WHAT THE EXERCISE ASKS:
Write out the records once more, exactly as given.

*** SUPPLIED INFORMATION Section Begins ***

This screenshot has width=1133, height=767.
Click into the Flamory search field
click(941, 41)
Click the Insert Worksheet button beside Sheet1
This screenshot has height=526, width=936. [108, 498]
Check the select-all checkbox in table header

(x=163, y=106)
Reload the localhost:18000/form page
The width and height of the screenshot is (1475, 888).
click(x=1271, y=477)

*** SUPPLIED INFORMATION Section Ends ***

REPLY:
This screenshot has width=1133, height=767.
Click into the Flamory search field
click(941, 41)
Click the Insert Worksheet button beside Sheet1
This screenshot has height=526, width=936. [108, 498]
Check the select-all checkbox in table header

(x=163, y=106)
Reload the localhost:18000/form page
The width and height of the screenshot is (1475, 888).
click(x=1271, y=477)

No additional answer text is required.